TOM GOLDMAN, BYLINE: Today's rematch of the 2008 USA versus Spain classic lent some intrigue to an otherwise predictable tournament. No one, least of all forward LeBron James, figured the Americans' nearly 36-point average margin of victory during these Olympics would hold up against a Spanish team with a few choice NBA stars itself.
LEBRON JAMES: Oh, man. This is a great team. And they wanted redemption and, you know, we're just happy that we was able to make enough plays, you know, come through for our team.
(SOUNDBITE OF CHEERING)
UNIDENTIFIED MAN: LeBron James for three.
GOLDMAN: Of course, James, as he did all season long in the NBA, made some of those plays, none bigger than this three-point bomb near the end of the game. Kevin Durant of the U.S. was high point man with 30, to go along with nine rebounds. But it was James who became the only player other than Michael Jordan to win an NBA title, regular season MVP award, NBA finals MVP and Olympic gold medal in the same year. No word on whether he'll throw his headband into the ring and run for president.
(SOUNDBITE OF CHEERING)
GOLDMAN: King would be the appropriate title for British distance runner Mo Farah. Last night at the Olympic Stadium, he made folly of British reserve as 80,000 fans lost their collective minds. Farah's 5,000 meters victory to go with his 10,000 made him the seventh man in history to win both at the same Olympics and one of many Team Great Britain athletes to marvel at the host country fans whose support of Team GB reached last night's crescendo.
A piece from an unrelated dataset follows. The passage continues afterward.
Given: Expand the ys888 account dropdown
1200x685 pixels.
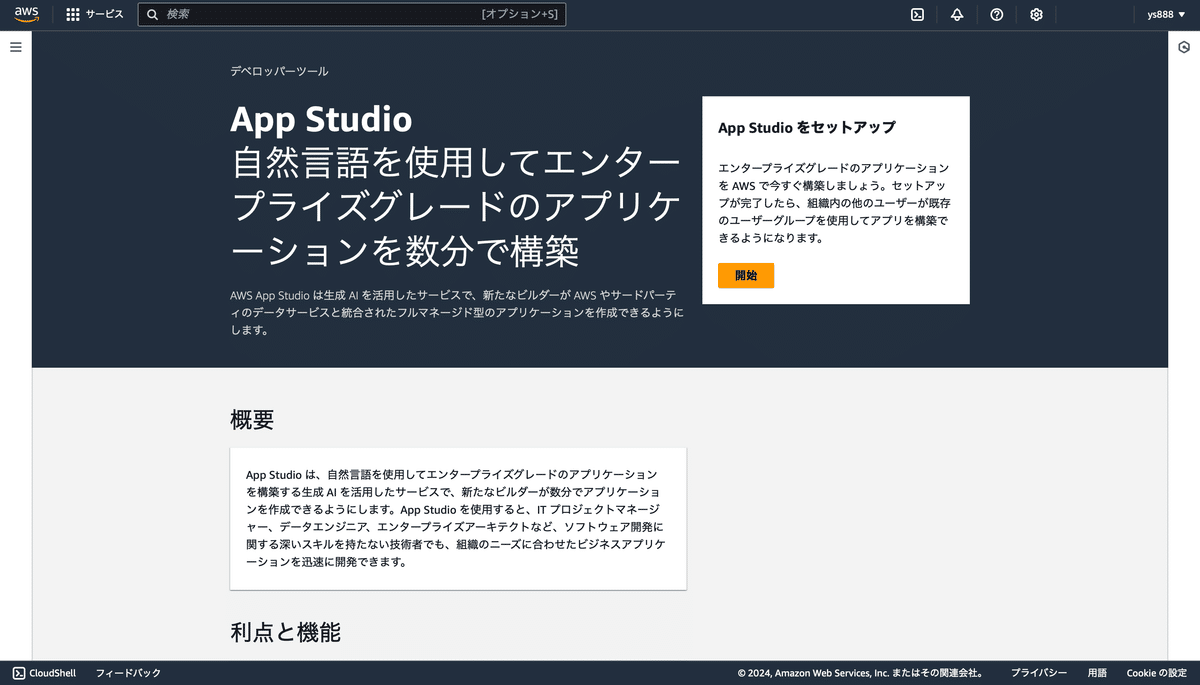Looking at the screenshot, I should click(x=1166, y=14).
MO FARAH: If it wasn't for them, you know, I don't think I would've digged in as deep. And it just got louder and louder and louder. It just reminds me when you go to a football match and somebody scores a goal. That's how loud it was. It was like, wow.
GOLDMAN: The stadium yesterday was a perfect microcosm for these Olympics from Farah's nation-lifting triumph to the Jamaican male sprinters' unmatched speed and goofiness. Here are Yohan Blake and then Usain Bolt after blistering the four-by-100 relay in a world record 36.84 seconds.
YOHAN BLAKE: We're not normal. To run 36 is not normal. You know, people call us robot. No. I said: No. We are from space.
USAIN BOLT: I've said to Yohan he needs to stop talking like that or somebody's going to put him in a straightjacket one day.
GOLDMAN: And then there was American 800 meters runner Alysia Johnson Montano. No room full of charmed reporters hanging on her every word. No medal around her neck. Instead, tears after getting boxed in at the end of the race, a fifth place finish and in her mind, a missed opportunity. There's no rewind, she said, and with four more years before the next Summer Games, no guarantee of another chance. Tom Goldman, NPR News, London.